Take a licking, that is.
The Postal Service is making philatelic history today by issuing the first plastic stamp. It is be sold in bank cash machines and doesn’t need moisture to stick. You simply peel it off a sheet of backing and post it on your letter.
The 25-cent stamp, featuring an abstract American flag, is being offered on a six-month trial basis in the Seattle area to determine whether people will buy it, U.S. Postmaster General Anthony Frank said.
″Five years from now people will be telling their grandchildren, ‘I remember when automatic teller machines didn’t dispense stamps.’ That’s how fast things will go,″ Frank said Friday.
But, some may ask, why do we need a plastic stamp?
The stamps will allow consumers to buy stamps around the clock, Frank said. They are humidity and tear-resistant, and were designed to have the thickness of a dollar bill, so as to be dispensed through 24-hour bank machines.
People lined up in Seattle’s Columbia-Seafirst Tower to buy the first-day covers after enjoying a jazz band, an honor guard, a choral group and a first- day-of-issue ceremony.
The U.S. Postal Service and Seafirst Bank came up with the idea for the bank-dispensed stamp. Avery International Corporation, the largest maker of pressure adhesives, developed the stamp. Harry Zelenko of New York City designed it.
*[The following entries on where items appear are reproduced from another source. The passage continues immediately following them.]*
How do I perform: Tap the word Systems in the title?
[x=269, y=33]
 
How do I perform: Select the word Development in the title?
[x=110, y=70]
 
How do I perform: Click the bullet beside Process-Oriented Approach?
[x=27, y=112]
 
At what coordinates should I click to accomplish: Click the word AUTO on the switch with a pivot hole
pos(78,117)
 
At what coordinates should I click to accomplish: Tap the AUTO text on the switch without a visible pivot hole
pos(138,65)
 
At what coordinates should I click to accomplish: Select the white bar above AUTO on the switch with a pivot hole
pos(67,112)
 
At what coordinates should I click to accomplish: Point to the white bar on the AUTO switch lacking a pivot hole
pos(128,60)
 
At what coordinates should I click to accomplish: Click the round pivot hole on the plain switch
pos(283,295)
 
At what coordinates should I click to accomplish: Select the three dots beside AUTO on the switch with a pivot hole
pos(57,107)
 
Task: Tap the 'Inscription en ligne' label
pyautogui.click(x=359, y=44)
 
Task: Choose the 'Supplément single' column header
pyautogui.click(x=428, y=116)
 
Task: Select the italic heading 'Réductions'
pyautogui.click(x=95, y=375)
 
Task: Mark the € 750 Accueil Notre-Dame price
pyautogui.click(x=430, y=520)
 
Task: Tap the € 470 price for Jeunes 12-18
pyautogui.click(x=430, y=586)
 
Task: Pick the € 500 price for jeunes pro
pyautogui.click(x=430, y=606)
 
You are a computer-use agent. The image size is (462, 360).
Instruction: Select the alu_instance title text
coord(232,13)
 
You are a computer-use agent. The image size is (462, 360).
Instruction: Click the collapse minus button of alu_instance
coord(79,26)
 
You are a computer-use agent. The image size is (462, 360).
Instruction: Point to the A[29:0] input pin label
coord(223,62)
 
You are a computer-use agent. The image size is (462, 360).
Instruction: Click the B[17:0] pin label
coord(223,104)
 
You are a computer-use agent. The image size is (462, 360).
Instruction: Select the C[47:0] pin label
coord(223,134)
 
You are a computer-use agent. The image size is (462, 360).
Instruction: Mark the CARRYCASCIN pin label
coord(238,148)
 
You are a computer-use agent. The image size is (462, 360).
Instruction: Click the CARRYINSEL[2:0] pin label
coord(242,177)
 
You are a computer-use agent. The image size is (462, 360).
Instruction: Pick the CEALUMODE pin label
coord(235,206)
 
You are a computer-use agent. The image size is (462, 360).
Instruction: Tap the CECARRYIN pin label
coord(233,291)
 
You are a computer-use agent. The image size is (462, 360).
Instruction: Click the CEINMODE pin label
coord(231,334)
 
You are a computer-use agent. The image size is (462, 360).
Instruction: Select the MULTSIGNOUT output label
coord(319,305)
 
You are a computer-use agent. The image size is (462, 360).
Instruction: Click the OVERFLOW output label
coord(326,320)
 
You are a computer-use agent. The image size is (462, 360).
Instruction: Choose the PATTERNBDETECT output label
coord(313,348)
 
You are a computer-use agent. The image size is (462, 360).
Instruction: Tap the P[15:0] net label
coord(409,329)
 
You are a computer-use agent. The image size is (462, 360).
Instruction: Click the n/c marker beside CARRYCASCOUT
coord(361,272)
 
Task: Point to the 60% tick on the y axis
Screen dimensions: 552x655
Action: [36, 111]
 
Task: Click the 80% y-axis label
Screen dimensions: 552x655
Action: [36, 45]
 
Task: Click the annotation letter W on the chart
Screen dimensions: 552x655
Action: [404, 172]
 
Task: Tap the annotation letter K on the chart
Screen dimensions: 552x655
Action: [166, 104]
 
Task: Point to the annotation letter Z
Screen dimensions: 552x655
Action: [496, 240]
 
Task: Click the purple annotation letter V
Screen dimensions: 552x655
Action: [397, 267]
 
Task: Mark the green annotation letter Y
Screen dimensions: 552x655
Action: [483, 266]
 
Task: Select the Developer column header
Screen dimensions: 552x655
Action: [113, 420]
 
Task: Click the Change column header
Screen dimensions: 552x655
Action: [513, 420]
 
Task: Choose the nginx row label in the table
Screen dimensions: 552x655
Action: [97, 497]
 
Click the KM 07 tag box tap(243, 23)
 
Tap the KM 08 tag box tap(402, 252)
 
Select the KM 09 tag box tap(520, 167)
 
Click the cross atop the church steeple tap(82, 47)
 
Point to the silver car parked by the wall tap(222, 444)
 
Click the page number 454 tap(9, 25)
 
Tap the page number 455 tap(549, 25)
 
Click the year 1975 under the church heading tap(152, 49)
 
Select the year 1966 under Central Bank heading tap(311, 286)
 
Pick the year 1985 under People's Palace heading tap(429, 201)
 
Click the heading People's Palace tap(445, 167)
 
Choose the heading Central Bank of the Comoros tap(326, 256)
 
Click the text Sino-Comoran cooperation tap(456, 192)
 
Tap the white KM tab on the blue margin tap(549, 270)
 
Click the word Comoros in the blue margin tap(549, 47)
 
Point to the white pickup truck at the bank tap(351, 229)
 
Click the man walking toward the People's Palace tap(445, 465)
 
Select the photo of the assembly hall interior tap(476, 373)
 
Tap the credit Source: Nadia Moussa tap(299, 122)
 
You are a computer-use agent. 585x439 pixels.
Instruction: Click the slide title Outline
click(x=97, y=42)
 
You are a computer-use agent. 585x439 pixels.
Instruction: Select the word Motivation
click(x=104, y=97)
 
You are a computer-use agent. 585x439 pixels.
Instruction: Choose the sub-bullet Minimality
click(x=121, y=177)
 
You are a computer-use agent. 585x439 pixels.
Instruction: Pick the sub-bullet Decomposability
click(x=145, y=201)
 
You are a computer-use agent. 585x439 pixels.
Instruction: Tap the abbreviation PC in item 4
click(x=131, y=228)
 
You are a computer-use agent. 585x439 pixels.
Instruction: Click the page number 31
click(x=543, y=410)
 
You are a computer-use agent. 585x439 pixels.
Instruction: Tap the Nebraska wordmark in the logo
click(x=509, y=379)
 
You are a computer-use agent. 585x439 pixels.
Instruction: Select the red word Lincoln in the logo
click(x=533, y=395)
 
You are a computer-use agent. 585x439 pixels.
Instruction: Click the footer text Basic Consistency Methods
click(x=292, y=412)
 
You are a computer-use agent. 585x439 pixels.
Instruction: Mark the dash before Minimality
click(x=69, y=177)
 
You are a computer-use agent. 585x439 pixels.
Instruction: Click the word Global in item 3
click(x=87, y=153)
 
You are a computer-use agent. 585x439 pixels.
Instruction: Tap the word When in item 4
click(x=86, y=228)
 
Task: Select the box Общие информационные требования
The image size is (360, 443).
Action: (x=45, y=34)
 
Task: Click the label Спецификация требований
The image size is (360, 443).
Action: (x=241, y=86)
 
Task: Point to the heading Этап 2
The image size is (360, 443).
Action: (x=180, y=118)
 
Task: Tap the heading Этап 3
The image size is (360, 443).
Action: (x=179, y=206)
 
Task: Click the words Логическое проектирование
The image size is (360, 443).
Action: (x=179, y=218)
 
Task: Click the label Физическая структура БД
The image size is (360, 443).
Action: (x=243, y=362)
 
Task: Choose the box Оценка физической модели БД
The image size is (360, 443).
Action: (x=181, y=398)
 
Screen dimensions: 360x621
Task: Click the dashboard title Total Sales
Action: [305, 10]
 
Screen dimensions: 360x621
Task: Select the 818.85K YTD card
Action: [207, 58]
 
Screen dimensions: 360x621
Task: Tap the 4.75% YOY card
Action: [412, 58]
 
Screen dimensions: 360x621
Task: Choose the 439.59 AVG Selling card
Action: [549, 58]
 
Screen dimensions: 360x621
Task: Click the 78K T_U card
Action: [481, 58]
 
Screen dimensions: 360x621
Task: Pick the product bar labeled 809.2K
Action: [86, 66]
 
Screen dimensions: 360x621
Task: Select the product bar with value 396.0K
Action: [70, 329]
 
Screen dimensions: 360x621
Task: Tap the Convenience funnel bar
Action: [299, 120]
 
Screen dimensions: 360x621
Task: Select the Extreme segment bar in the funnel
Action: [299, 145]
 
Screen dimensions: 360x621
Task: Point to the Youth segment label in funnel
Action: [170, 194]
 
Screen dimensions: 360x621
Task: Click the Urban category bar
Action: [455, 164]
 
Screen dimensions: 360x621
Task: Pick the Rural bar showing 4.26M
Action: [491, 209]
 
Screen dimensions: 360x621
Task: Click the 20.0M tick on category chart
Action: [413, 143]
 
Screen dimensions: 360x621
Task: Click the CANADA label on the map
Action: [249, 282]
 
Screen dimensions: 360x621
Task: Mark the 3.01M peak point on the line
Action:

The stamp has ten layers and is basically a polyester film over a pressure- adhesive with a water-soluble primer. It is less than five-thousandth s of an inch thick and will be dispensed in sheets of 12 the size of a dollar bill.
It is not biodegradable, but can be soaked off envelopes and recycled by companies that deal with mixed materials, said Alan Gotcher, Avery’s vice president of corporate research.
The goal is to develop a similar stamp made of recyclable paper, Frank said.
Only 2 million of the stamps have been printed, so they are likely to become a valuable collectors item, said Jim Hall, a member of the Collectors Club of Seattle and a part-time stamp dealer.
″It’s quite innovative. It’s just a test stamp so it will be above average in value, more valuable than other commemorative stamps,″ said Hall, who bought 30 sheets and 15 first day covers.
He estimated one of the stamps could be worth a dollar within a few years.